Keeping the Profit Graph Steady: New Versus Existing Hotels
By S. Lakshmi Narasimhan Founder, Ignite Insight LLC | April 07, 2013
How do you keep your group profit graph steady?
Growth in portfolio is a panacea for all hotel chains. As new hotels are added to a hotel group it starts getting into the big league. Nothing warms the cockles of the heart of a CEO than a burgeoning hotel portfolio. However, it is not all a dream run. The additions are likely to be different in a number of critical criteria, which may become cause for worry. What do we mean by that?
Light Versus Heavy Weight
A hotel group normally has in its portfolio diverse properties. These range from the upper end of high RevPAR and profit delivering properties to the lower end of modest RevPAR and profit producing properties. Then there are those moderate ones which feature mid-way between the upper and lower end. When the consolidation of performance results is done for the hotel group, group RevPAR and profit indices emerge. This looks very different from the performance indices of the individual hotel properties. Moreover, the weight, each of the individual properties pull also varies significantly. Thus, a consolidation of group results will merge the performances of group hotels at varying efficiencies.

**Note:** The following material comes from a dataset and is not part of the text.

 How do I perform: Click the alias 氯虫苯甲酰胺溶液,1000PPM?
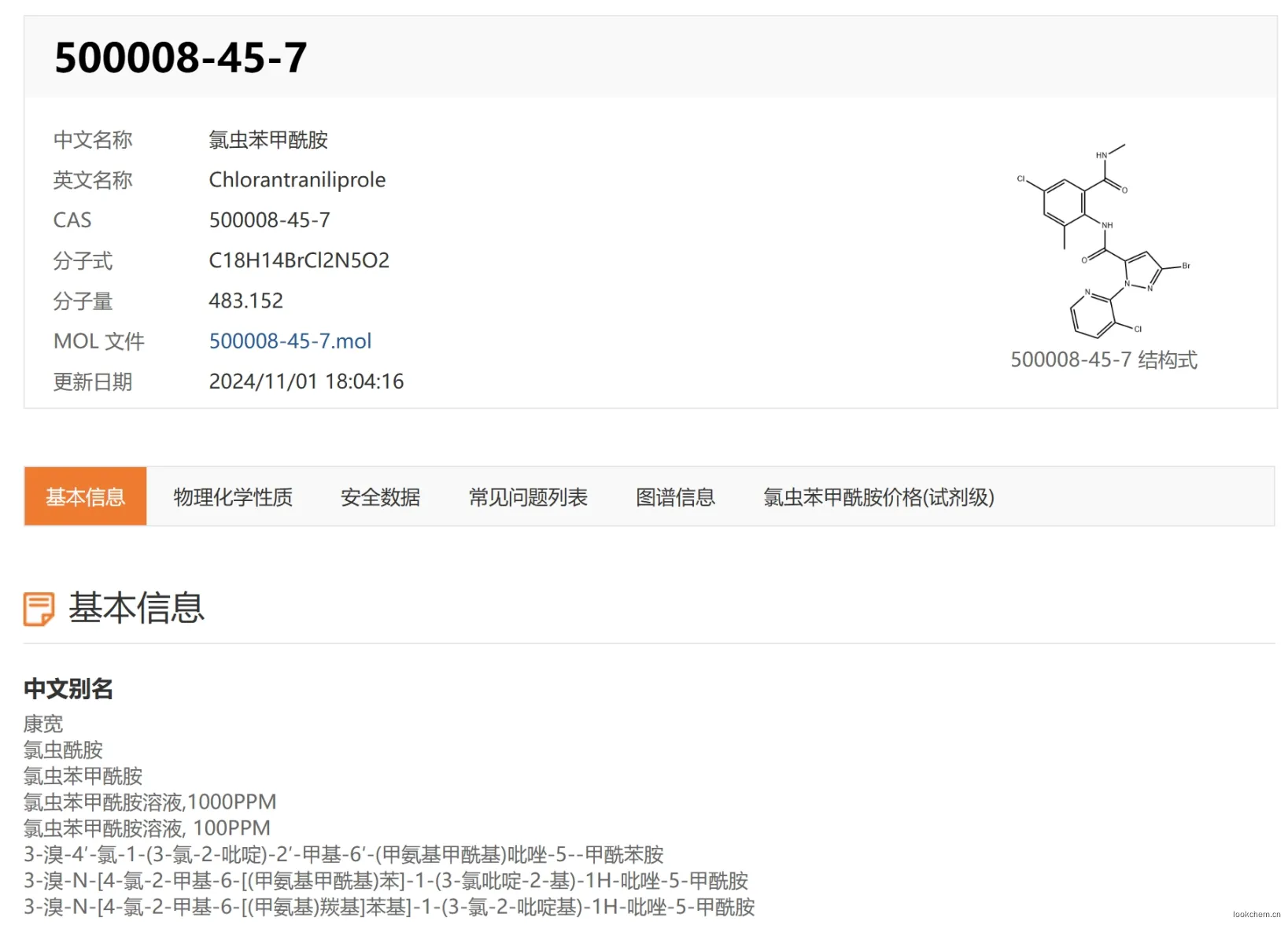click(149, 802)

Hotel Projects have gestation periods from the start of the project construction to the time the hotel is operationally ready to open its doors and earn revenues. This period is dependent on the size of the project and in some cases of multi-use development can run into a number of years. During this time, the project incurs expenses, has cash outflows but no inflows due to lack of revenues. This requires some adroit management of funds. Moreover, even after the hotel has become operational there is another settling in period where the hotel operation tends to stabilize and the revenue and profit flows become better. All these factors have an impact on group revenues and profitability. Finally, a year in which a hotel opens mid way, revenues are earned for less than twelve months which tends to pull down group averages (See Balancing the Equation section later in this article for the effect of this).